-- SOURCE EXTRACT --
After leaving university, Harding rode a bicycle around Britain and travelled on a Magic Bus from London to Athens, a trip funded by the sale of work from her graduation show. She then spent 20 years working in the art world, including teaching and consultancy.

She works from her home as a wildlife printmaker and illustrator. She makes sketches in the field, developing these into print designs in her studio. Her work frequently combines drawings of places in Britain that she has visited with motifs of birds or animals. She states that she feels connected to the sea, whether sailing in East Anglia, walking the coast in Cornwall, or cycling in Shetland, especially Fair Isle.

Harding has made prints from 1982 onwards in a variety of media including etching and drypoint. More recently she has moved mainly to linocut or vinyl cut and silkscreen printing.

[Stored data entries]
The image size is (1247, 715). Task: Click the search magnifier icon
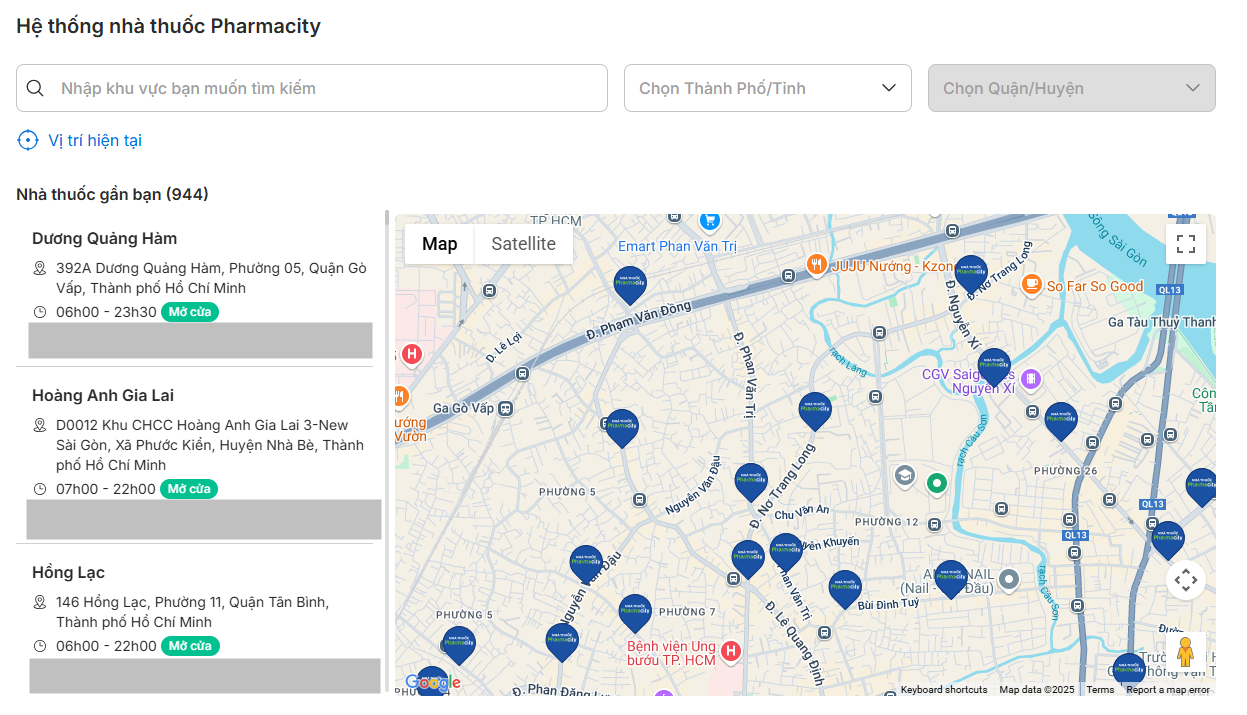35,88
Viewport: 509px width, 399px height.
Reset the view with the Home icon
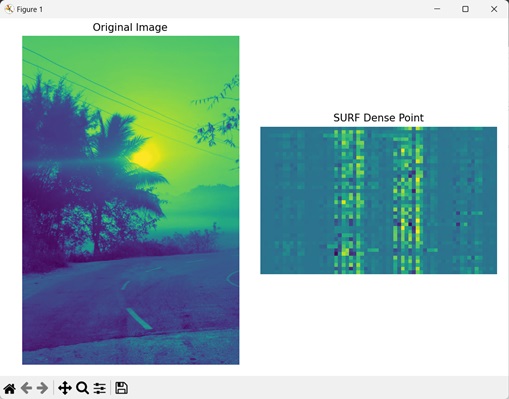click(10, 388)
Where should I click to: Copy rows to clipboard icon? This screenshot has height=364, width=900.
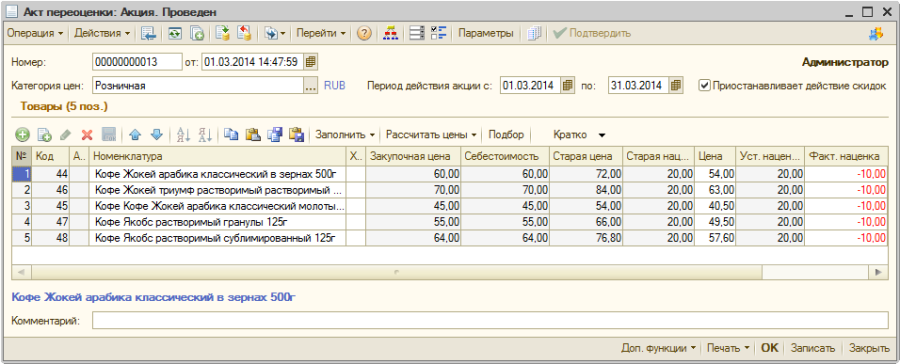pyautogui.click(x=231, y=135)
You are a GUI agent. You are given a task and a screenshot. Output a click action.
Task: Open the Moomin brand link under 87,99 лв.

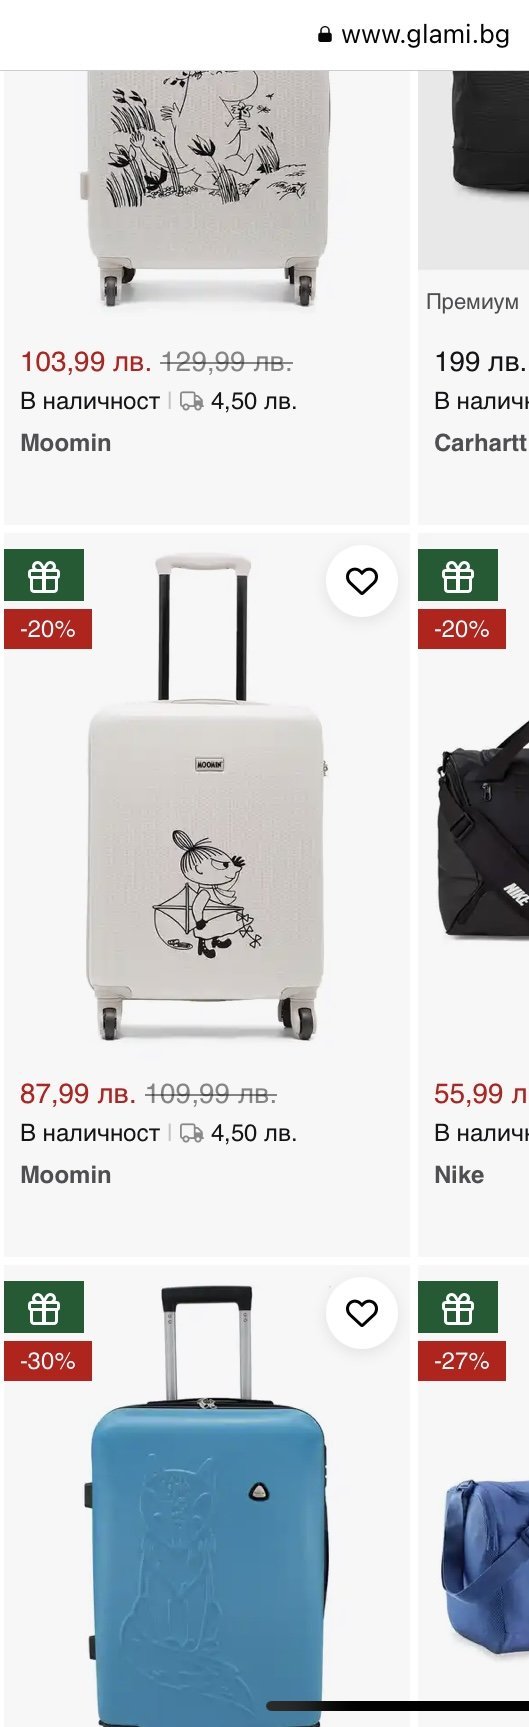click(x=66, y=1175)
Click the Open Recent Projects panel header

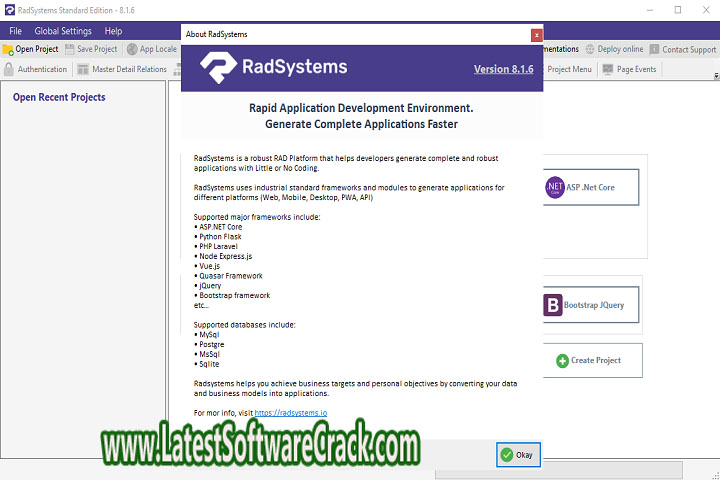tap(59, 97)
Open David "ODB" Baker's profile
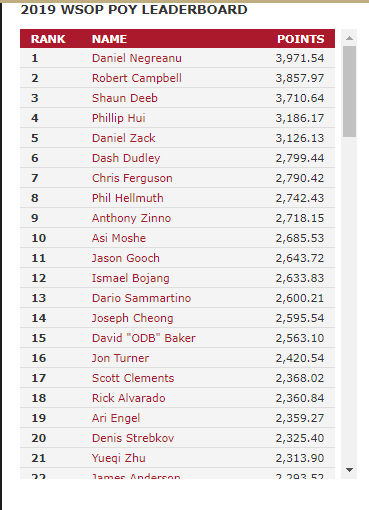The width and height of the screenshot is (369, 510). pos(144,338)
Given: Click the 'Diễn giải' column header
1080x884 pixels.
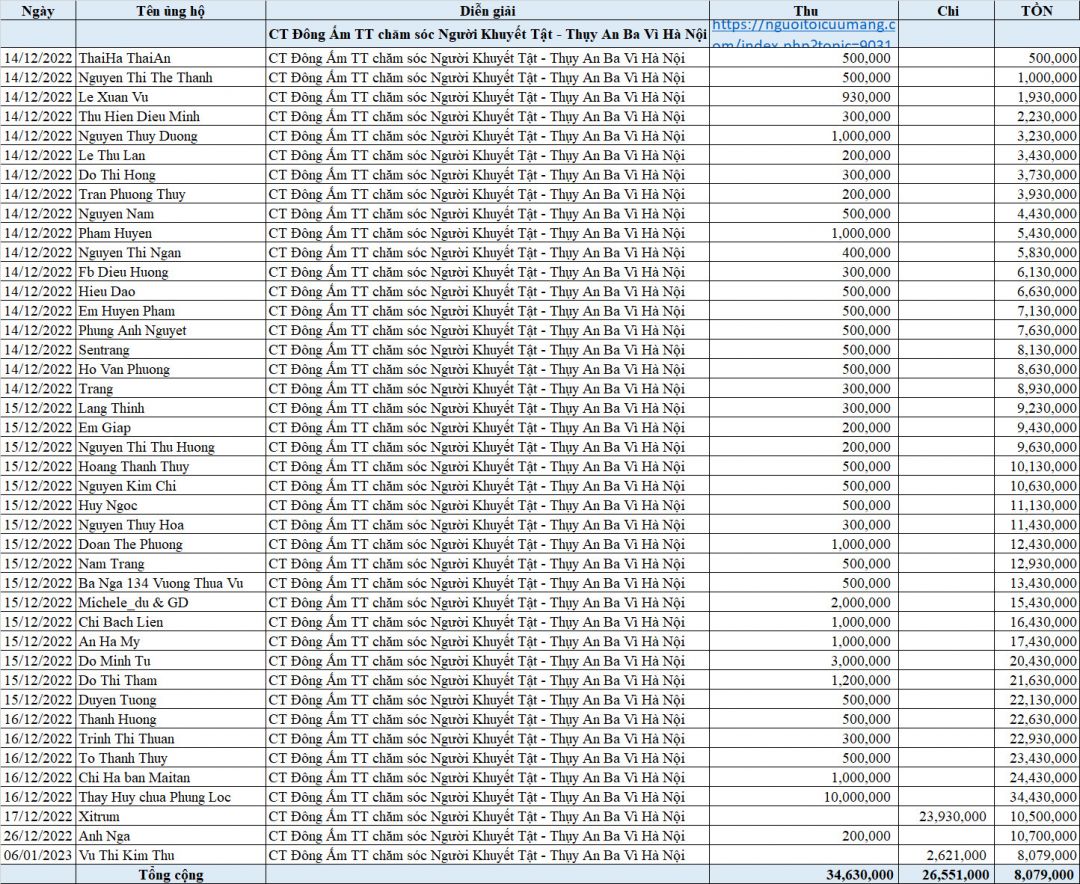Looking at the screenshot, I should [487, 11].
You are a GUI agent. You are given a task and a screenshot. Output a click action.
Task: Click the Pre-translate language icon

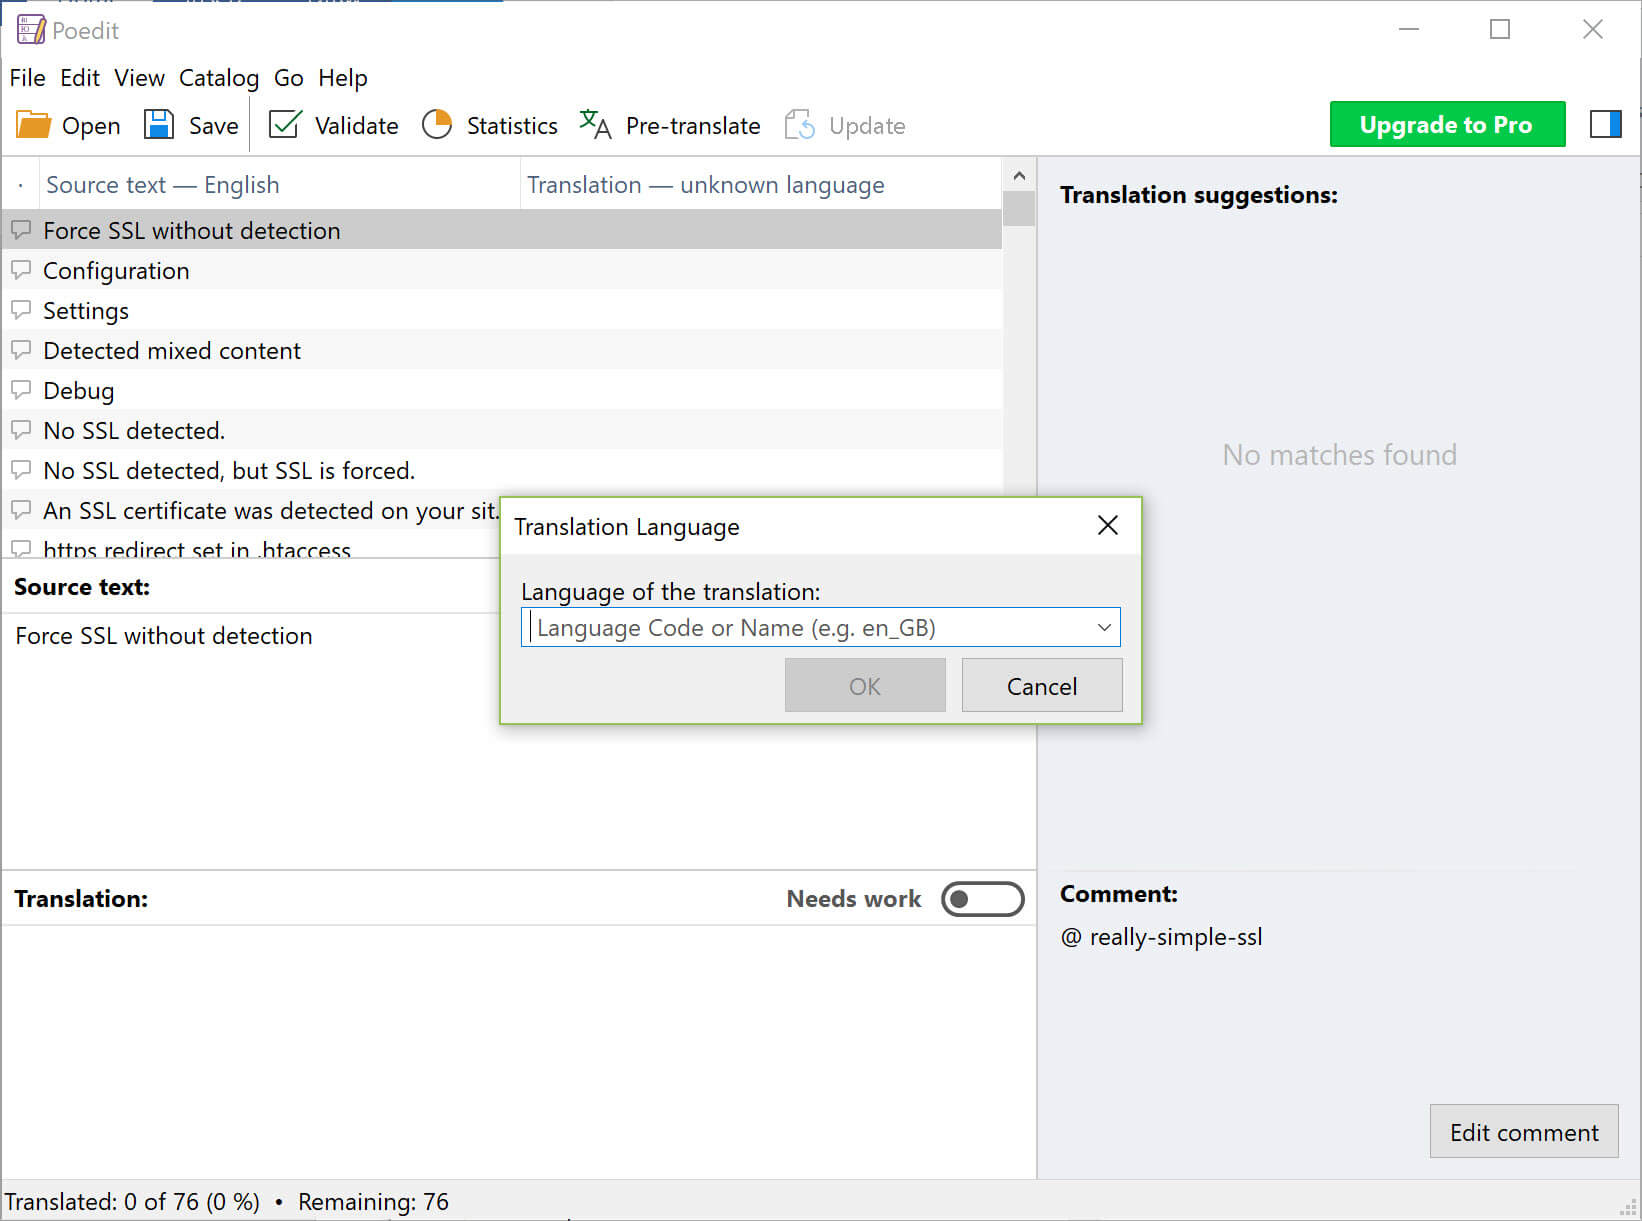point(595,125)
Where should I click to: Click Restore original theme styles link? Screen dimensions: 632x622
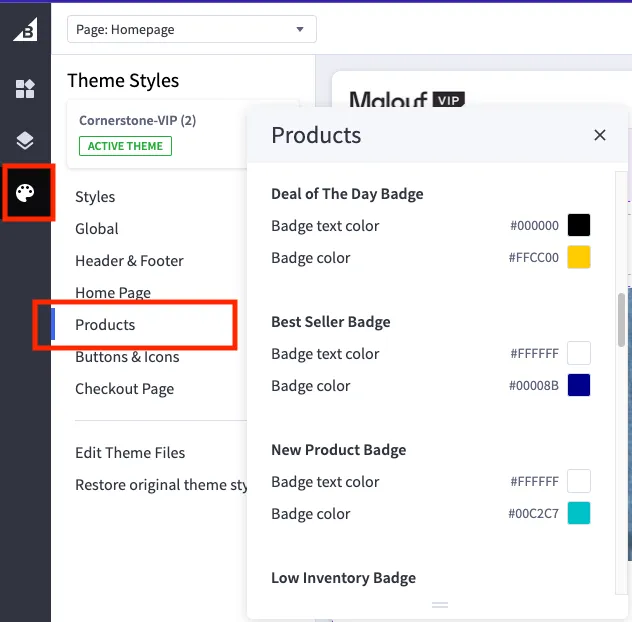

-- YOUR OBJECTIVE --
Write out the passage on Harding above, between "After leaving university, Harding" and "teaching and consultancy.", inclusive.

-- OUTPUT OF THE EXERCISE --
After leaving university, Harding rode a bicycle around Britain and travelled on a Magic Bus from London to Athens, a trip funded by the sale of work from her graduation show. She then spent 20 years working in the art world, including teaching and consultancy.